5.   COSTS AND ESTIMATED EARNINGS ON LONG-TERM CONTRACTS

     The following is a summary of research and product contract activity
     related to uncompleted long-term contracts from the inception of the
     contracts (in thousands):

<TABLE>
<CAPTION>
                                                                  June 30,        December 31,
                                                                    1997             1996
                                                                 ----------       ----------
<S>                                                              <C>              <C>       
    
     Costs incurred on uncompleted long-term contracts           $   56,971       $   40,007
     Estimated earnings                                               5,202            2,803
                                                                 ----------       ----------
     Revenue recognized on uncompleted long-term contracts           62,173           42,810
     Less billings to date                                           59,078           41,906
                                                                 ----------       ----------
     Total unbilled costs and estimated earnings                 $    3,095       $      904
                                                                 ==========       ==========
</TABLE>


     Of the above balances, $3.0 million and $0.6 million are included in
     accounts receivable in the accompanying balance sheets at June 30, 1997 and
     December 31, 1996, respectively. Unbilled costs and estimated earnings on
     uncompleted long-term contracts are generally billable within one year.

     Revenue recognized on long-term contracts included in total revenue was
     approximately $5.5 million and $11.5 million for the three and six months
     ended June 30, 1997 and $6.0 million and $11.8 million of for the three and
     six months ended June 30, 1996.

6.   CONTINGENCIES

     Trial of the Spectra-Physics v. SDL, Inc. litigation began before the Santa
     Clara County California Superior Court on May 7, 1997. On May 19, 1997,
     before the trial was concluded, the Company, Spectra-Physics and its
     subsidiary Opto Power Corporation, and Xerox Corporation made a
     comprehensive settlement of their disputes.


                                       7
<PAGE>   8
     During the second quarter of fiscal 1997, the Company included
     approximately $27.5 million in general and administrative expenses for
     settlement and related legal costs associated with the resolution of the
     dispute with Spectra-Physics, Inc.

     See Part II, Item 1, Legal Proceedings for discussion of legal matters.

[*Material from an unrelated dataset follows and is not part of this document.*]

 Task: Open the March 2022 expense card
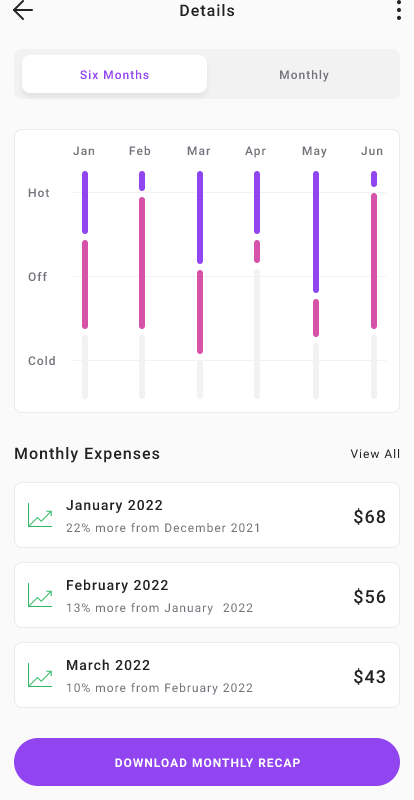click(x=207, y=675)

                                       8
<PAGE>   9
ITEM 2. MANAGEMENT'S DISCUSSION AND ANALYSIS OF FINANCIAL CONDITION AND RESULTS
        OF OPERATIONS


SDL designs, manufactures and markets semiconductor optoelectronic integrated
circuits (OEICs), semiconductor lasers, fiber optic related products and
optoelectronic systems. The Company's revenue consists of product and research
revenue. The Company's product revenue is primarily derived from the sale of
standard and customized products to a variety of customers, in volumes ranging
from single products sold to numerous organizations to high unit volumes sold to
certain original equipment manufacturer (OEM) customers. As a result, product
gross margins tend to fluctuate based on the mix of products sold in any
reported period. From the original products introduced in 1984, the Company has
expanded its product offering to over 200 standard products in addition to
providing custom design and packaging for OEM customers. OEM customers often
fund the design or customization as well as the manufacturing and testing of
their volume products. The primary applications for the Company's products
include telecommunications, CATV, satellite communications, LAN, printing,
medical, data storage, sensor, defense, materials processing and instrument
markets.

The Company's research revenue is derived from customer-funded research
programs. The Company's research and engineering staff, which currently includes
over 60 Ph.D.s, provides state-of-the-art research and proof-of-concept
prototypes over a broad range of semiconductor OEIC and laser technologies. The
Company has been issued over 55 U.S. patents and has approximately 70 U.S.
patent applications pending. Customer-funded research revenue is typically based
on material and labor costs incurred, plus coverage for overhead and operating
expenses, and in most cases, an additional profit component. Cost-based pricing
has generally resulted in lower gross margins for research revenue than for
product revenue. The Company typically retains rights to the technology
developed under customer-funded research programs and therefore is able to
leverage these programs to continue to broaden its product and technology
offerings. All internally-funded research and development costs are expensed in
the period incurred.

Certain of the statements contained in this Management's Discussion and Analysis
of Financial Condition and Results of Operations may be forward-looking
statements regarding the Company's business, operations and prospects. The
Company's actual results could differ materially from those in such
forward-looking statements. See "Risk Factors."


RESULTS OF OPERATIONS

REVENUE. Total revenue for the quarter ended June 30, 1997 was $21.6 million,
comparable to that reported for the corresponding 1996 quarter. Sequentially,
total revenue increased 3% over revenue reported in the March 1997 quarter. For
the six months ended June 30, 1997, total revenue increased to $42.6 million
from $42.0 million reported for the comparable prior year period. Second quarter
1997 product revenue was primarily impacted by the longer than expected
qualification process by new telecommunications customers for one of the
Company's 980nm pump module products. This longer than expected qualification
process, in combination with the transitional gap in new product shipments
during the first quarter of 1997, resulted in a 3% decrease in product revenue
reported for the six months ended June 30, 1997 when compared to the same six
month period in 1996. Information based products within the fiber-based
telecommunications, satellite communications, printing, data storage and
displays markets continued to represent approximately 70% of product revenue for
both the three and six month periods of 1997 and 1996, respectively. The balance
is represented by products within the light replacement market. Research revenue
reported for the three and six months ended June 30, 1997, represented 16% and
18% of total revenue, respectively, compared to 14% and 15% for the
corresponding 1996 periods. Reduced product revenue during the first half of
1997 resulted in this percentage increase for research revenue.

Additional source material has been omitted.